Serenity: Leaves On the Wind #3
Zack Whedon and Georges Jeanty continue their story of Serenity and everything going to hell. Essentially, River wants to rescue all the other kids like her in that creepy top-secret facility you might remember from the movie. Mal is grouchily amenable, but he’ll need some help, and you can probably guess who that help will take the form of if you’re a fan of the show. It’s a solid issue, but one can’t help but feel it’s a bit too loaded with fan service; it might have been nice to just see the new crew dealing with problems before swinging right into a huge arc. Fun if you’re a fan of the show, however.
The spoiled starlet turned superheroine continues struggling for redemption in this series with… mixed results. Bryan Glass and Victor Santos actually tell a one-off tale of Furious going toe-to-toe with a misogynist serial killer. Subtle it isn’t, but then, this book isn’t terribly subtle in the first place. But it is an interesting superheroine story, and something off the beaten path in a well-trodden genre.
Jackson Lanzing, Collin Kelly, and Marcus To step up their story of an Internet activist implementing actual change. Or trying to, anyway. It’s a pretty solid espionage thriller, but it’s not terribly clear where it’s going or why it’s using the political content it does. Still fun, however, and that’s what matters.
Halo: Escalation #4
This is a solid, but not great, SF action book from Chris Schlerf, Ricardo Sanchez, and Rob Lean. It does introduce some intrigue elements which will hopefully pay off, but for now, this is largely for those who can’t wait for the next game.

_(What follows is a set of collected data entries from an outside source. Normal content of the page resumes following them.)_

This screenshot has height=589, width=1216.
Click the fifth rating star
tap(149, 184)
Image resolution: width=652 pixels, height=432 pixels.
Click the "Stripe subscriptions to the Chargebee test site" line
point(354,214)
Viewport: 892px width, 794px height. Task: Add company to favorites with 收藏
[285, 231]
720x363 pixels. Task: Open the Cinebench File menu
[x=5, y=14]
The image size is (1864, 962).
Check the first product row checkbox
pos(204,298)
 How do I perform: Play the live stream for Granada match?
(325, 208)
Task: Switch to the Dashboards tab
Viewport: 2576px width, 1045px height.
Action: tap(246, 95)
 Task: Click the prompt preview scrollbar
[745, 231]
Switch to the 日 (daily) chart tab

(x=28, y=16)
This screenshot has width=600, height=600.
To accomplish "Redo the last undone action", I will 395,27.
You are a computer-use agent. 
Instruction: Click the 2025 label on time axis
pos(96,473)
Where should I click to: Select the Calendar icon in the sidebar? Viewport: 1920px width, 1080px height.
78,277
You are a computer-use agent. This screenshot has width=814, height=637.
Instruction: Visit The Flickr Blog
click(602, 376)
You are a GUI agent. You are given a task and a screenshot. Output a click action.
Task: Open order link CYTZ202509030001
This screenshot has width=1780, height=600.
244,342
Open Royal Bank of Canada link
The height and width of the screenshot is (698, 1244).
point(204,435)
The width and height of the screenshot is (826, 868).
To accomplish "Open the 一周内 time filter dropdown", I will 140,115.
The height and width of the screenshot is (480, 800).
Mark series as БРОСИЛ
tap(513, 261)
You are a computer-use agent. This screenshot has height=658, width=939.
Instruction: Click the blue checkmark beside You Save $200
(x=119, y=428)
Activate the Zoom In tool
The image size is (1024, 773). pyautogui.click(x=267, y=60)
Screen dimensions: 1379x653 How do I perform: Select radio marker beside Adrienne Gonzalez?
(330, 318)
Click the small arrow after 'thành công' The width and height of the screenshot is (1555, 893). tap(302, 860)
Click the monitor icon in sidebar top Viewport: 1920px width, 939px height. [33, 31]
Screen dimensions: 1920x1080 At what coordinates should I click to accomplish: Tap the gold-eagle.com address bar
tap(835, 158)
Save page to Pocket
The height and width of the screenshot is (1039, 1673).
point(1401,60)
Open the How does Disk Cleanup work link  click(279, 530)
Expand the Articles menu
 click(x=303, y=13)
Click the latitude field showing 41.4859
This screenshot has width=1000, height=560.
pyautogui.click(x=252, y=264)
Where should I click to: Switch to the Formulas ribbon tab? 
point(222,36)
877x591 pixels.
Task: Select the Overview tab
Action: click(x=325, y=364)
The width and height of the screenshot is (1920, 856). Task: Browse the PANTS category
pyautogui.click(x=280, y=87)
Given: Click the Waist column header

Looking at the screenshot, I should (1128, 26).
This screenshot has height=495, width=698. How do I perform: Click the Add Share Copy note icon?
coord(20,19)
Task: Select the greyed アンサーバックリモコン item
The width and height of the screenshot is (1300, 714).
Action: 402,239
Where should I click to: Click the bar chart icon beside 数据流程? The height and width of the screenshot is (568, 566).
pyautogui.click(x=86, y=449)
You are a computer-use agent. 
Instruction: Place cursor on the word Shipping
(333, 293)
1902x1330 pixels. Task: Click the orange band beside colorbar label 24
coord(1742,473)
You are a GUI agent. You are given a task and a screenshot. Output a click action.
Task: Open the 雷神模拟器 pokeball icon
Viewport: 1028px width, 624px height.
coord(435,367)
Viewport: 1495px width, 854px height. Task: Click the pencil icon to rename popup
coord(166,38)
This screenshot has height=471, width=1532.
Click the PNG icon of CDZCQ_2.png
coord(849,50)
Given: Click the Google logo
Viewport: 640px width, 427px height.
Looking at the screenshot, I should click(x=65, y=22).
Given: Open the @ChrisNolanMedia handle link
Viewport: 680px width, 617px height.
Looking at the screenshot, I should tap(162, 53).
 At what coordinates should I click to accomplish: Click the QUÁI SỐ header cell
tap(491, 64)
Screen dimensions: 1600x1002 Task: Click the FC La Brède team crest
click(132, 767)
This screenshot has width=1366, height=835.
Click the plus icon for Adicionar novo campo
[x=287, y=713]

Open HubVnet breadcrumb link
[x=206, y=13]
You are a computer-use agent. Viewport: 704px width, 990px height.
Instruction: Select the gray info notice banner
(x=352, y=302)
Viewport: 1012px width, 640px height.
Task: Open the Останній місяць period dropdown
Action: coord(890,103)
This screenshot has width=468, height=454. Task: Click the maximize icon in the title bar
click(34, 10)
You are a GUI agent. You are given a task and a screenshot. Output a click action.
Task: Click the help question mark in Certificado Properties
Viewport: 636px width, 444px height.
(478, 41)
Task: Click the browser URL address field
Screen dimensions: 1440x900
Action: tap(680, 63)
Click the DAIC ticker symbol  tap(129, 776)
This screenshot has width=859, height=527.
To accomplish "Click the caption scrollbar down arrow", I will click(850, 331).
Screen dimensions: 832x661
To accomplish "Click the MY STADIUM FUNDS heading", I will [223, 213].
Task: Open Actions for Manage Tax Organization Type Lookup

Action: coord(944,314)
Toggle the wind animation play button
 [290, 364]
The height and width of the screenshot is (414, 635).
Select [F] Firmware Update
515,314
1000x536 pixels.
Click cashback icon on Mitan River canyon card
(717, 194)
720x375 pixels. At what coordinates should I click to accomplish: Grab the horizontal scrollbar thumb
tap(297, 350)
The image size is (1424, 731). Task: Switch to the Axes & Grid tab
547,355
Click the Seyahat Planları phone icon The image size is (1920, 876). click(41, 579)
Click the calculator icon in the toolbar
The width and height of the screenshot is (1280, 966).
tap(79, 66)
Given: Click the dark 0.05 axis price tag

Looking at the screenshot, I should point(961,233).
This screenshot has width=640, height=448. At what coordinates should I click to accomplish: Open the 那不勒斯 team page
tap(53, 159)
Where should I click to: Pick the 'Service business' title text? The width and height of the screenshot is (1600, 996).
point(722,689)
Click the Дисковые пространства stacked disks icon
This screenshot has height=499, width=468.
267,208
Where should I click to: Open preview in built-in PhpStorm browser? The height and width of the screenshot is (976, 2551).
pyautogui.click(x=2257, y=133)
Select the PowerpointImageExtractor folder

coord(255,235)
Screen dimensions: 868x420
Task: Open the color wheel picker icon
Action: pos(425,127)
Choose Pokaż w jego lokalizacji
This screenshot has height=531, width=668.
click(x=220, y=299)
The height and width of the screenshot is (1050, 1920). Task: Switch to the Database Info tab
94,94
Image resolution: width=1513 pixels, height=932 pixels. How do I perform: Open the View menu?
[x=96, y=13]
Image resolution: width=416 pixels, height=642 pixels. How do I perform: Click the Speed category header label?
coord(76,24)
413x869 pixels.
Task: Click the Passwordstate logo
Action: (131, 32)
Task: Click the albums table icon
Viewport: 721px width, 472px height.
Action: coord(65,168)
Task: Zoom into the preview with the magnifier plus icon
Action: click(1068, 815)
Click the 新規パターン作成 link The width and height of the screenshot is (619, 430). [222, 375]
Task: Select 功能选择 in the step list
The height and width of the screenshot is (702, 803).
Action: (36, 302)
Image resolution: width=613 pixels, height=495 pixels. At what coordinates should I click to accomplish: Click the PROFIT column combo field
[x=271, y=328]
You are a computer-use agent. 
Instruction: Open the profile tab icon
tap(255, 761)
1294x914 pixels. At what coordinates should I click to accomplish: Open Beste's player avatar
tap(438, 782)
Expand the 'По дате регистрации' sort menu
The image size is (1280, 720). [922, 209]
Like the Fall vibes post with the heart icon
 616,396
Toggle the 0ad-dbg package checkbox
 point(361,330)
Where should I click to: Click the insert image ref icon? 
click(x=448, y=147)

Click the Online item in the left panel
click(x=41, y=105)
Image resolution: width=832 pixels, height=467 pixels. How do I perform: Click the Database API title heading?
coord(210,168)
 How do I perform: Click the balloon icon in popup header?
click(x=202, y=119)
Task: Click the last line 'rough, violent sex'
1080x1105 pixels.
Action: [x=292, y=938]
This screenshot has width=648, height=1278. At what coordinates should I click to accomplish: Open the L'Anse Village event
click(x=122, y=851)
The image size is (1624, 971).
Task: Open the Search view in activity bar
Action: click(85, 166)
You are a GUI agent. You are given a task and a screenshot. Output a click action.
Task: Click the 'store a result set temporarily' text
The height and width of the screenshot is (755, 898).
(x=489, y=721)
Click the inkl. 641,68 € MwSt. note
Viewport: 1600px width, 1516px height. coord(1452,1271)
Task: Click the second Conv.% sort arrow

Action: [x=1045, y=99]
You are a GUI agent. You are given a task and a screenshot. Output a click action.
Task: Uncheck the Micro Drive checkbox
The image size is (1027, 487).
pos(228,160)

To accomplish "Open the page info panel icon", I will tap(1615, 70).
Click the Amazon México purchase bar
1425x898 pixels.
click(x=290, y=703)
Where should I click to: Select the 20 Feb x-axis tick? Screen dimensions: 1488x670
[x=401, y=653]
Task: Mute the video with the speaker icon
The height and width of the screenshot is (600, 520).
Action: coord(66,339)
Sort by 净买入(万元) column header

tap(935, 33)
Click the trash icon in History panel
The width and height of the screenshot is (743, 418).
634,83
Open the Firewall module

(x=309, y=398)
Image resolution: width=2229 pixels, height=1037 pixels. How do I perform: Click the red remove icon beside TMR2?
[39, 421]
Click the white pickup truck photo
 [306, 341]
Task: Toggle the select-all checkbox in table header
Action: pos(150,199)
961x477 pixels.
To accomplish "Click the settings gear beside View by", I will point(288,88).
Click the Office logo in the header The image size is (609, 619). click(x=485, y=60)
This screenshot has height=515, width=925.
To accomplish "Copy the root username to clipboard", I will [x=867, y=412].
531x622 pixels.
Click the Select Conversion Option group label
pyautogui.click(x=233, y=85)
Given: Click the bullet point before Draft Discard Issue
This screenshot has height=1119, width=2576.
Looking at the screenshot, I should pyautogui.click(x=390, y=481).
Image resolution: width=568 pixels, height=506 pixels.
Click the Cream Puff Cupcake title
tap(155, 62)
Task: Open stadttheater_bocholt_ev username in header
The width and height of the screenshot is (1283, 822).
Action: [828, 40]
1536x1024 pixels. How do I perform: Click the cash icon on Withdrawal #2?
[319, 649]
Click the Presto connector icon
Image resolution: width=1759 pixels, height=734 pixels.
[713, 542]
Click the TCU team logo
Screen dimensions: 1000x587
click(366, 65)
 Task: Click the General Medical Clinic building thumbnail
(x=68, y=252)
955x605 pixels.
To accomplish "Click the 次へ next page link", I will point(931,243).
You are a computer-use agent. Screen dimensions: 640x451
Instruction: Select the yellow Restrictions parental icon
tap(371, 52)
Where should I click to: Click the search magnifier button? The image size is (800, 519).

Bloodhound: Crowbar Medicine #5
If there’s a moral to Dan Jolley, Leonard Kirk, and Robin Riggs’ finale to this smart, gritty miniseries, it’s this: Never, ever, piss off Travis Clevenger. To say anything else would spoil it, and you’ll want to go in cold. Highly recommended.
Eternal Warrior #7
Greg Pak and Robert Gill amp up their story of the Eternal Warrior as he fights through 4001 A.D., and it’s a fun, fast-paced story that’s willing to be both serious and just a little goofy. It’s one of the more engaging fantasy books on the stands right now, and highly recommended.
Captain Midnight #9
Joshua Williamson and Fernando Dagnino start a new arc in the pulp hero’s adventures. Honestly, this book is a bit tonally off; it wants to be superheroic, but the gore and straight-up murder is straight out of the old pulps. It continues to be a solid book, but one can’t help but think it needs to choose a tone and stick with it: Is it a modern superhero book, or a throwback?
Mass Effect: Foundation #9
Mac Walters and Tony Parker spend a little time with a scientist Salarian. Honestly, this is one of the stronger books in the mini because it deals, rather directly, with Mordin’s complicated feelings towards the Krogan and the genophage. It’s a treat for fans, and a welcome step up for the book.